Kenya’s treasury CS Ukur Yatani [Image: @ukuryatani/Twitter]
Kenya—As Uhuru braces to step out of office, his successor could be faced with pressure to fund the Sh 3.3 trillion budget proposed by the National Treasury in the Jubilee administration’s final lap.

The proposals by the Treasury show that state spending will increase by over Sh300 billion compared to the current financial year.
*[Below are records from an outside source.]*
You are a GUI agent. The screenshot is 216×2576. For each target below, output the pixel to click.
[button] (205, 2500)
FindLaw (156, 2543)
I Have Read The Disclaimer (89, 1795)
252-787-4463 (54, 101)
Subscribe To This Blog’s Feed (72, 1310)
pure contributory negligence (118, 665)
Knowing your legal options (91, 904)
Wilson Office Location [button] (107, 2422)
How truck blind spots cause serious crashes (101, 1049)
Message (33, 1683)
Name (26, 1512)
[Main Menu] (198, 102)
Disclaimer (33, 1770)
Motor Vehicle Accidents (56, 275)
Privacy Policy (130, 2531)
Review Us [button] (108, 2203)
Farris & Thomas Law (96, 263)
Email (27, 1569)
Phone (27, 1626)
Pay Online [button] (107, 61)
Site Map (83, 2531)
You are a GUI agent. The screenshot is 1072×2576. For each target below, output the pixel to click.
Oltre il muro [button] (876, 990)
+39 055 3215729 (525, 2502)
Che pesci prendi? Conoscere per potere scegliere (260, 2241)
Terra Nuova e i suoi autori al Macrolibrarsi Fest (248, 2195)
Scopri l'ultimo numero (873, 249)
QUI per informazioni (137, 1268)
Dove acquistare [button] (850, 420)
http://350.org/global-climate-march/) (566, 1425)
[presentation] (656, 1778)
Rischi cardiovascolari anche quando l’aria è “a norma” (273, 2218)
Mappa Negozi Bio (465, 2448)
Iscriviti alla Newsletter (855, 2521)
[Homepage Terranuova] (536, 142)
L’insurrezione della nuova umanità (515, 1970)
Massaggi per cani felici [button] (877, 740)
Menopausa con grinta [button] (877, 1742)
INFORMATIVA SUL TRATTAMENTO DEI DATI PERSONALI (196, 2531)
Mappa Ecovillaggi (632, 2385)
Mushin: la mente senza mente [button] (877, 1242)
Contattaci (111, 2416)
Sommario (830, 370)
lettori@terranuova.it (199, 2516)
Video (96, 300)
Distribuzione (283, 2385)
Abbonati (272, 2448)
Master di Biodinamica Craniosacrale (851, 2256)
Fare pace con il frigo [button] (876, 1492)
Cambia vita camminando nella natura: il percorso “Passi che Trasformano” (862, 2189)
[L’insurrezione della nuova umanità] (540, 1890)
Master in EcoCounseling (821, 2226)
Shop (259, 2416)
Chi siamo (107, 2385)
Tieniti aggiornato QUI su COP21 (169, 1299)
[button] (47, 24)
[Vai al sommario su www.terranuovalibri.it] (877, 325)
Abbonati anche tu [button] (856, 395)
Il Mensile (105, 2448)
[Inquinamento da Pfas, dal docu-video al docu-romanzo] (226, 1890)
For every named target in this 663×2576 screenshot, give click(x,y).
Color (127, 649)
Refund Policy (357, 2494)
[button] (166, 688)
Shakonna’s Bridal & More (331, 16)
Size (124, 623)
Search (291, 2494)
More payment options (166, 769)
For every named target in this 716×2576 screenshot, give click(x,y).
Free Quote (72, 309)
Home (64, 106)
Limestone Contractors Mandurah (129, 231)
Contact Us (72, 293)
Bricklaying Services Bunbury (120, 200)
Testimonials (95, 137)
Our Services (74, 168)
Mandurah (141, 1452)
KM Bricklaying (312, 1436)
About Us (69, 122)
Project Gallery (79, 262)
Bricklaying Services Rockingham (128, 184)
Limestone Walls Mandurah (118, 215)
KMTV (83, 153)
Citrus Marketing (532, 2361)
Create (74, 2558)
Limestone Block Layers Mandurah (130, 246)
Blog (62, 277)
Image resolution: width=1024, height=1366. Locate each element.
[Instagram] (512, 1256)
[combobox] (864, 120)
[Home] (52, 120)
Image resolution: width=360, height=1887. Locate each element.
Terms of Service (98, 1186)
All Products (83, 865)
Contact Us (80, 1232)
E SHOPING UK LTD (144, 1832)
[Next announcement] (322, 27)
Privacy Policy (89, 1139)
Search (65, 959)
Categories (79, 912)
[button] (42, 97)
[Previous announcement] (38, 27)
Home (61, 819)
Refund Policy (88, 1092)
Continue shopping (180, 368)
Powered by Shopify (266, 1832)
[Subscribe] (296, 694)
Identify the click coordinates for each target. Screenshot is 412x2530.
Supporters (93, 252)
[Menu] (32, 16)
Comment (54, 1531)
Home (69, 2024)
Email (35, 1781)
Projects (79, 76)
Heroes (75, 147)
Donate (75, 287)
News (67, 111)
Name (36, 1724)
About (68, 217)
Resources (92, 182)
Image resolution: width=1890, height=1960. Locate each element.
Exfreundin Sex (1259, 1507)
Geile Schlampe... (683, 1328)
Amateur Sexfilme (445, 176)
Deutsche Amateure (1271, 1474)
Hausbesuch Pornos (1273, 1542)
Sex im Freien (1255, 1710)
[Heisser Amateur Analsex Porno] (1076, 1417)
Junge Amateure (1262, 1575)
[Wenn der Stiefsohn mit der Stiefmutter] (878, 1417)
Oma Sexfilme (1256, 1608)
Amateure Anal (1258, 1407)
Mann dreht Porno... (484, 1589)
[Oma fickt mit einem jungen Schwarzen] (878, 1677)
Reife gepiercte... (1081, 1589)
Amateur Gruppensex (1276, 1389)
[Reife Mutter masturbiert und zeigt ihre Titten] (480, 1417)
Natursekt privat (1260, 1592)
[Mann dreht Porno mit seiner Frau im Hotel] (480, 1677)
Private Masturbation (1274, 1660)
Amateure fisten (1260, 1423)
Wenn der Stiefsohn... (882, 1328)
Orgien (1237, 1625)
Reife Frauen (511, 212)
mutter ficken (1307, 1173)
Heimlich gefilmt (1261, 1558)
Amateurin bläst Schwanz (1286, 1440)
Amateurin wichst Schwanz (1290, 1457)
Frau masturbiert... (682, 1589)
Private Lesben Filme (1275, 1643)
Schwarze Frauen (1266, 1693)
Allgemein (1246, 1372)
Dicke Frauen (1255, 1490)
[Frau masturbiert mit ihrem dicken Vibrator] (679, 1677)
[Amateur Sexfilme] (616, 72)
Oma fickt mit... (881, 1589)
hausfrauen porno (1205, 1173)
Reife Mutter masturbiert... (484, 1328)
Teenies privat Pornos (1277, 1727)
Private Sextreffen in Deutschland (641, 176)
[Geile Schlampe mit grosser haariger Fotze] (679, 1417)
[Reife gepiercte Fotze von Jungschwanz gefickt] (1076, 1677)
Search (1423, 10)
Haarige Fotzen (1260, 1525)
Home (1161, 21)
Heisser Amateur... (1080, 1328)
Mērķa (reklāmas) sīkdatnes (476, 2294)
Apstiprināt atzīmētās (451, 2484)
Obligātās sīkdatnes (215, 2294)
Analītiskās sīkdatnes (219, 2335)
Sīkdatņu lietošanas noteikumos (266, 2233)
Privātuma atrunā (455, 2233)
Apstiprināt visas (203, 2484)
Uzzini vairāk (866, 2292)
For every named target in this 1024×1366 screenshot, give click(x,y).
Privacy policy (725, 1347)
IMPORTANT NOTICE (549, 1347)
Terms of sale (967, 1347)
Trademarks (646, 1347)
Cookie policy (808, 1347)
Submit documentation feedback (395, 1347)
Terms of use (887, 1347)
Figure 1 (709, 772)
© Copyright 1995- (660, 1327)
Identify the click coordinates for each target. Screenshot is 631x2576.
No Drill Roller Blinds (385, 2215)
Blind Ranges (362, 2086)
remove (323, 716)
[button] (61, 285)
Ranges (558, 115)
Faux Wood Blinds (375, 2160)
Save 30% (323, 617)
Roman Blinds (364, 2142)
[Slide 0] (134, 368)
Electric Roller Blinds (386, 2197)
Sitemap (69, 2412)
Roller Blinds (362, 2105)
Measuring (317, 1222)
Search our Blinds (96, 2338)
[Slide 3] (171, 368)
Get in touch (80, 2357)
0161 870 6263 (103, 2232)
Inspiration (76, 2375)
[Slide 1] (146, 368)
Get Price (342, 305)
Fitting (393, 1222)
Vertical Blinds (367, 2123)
The current administration will have barely two months to implement the budget meaning the next team will be left with the task of meeting the projected shortfall.

The 2022 Draft Budget Policy statement also reveals that the debt stock would rise to Sh9.4 trillion, above the Sh9 trillion ceiling set by MPs in October 2019.

Treasury projects that the debt stock will be at Sh8.6 trillion at the end of this financial year.

This means the next administration will have no more room to borrow to fund the Sh86.7 billion deficit.

Treasury has projected that Sh263 billion will be sourced from foreign lenders and Sh483 billion domestically, a move that will only be possible if MPs adjust the debt ceiling.

Deputy President William Ruto and ODM leader Raila Odinga are the frontrunners in the President Kenyatta succession race.

At the time they will take over the government, the recurrent expenditure is projected to increase by Sh71 billion while interest payments would be up by Sh117 billion.

The interest payments both external and internal debts are set to increase to Sh687 billion from the current 560 billion, a difference of Sh82 billion.

The new team, the Draft Bps shows, will also have to raise an additional Sh13 billion to meet pension expenses, currently at Sh137 billion.

It was projected in the current budget that the President and MPs are likely to get Sh918 million sendoff perks, inclusive of gratuity payments to the DP and two parliament speakers.

It would be interesting to note if the coming administration would stick to the policies and measures taken by the current team to cut state spending.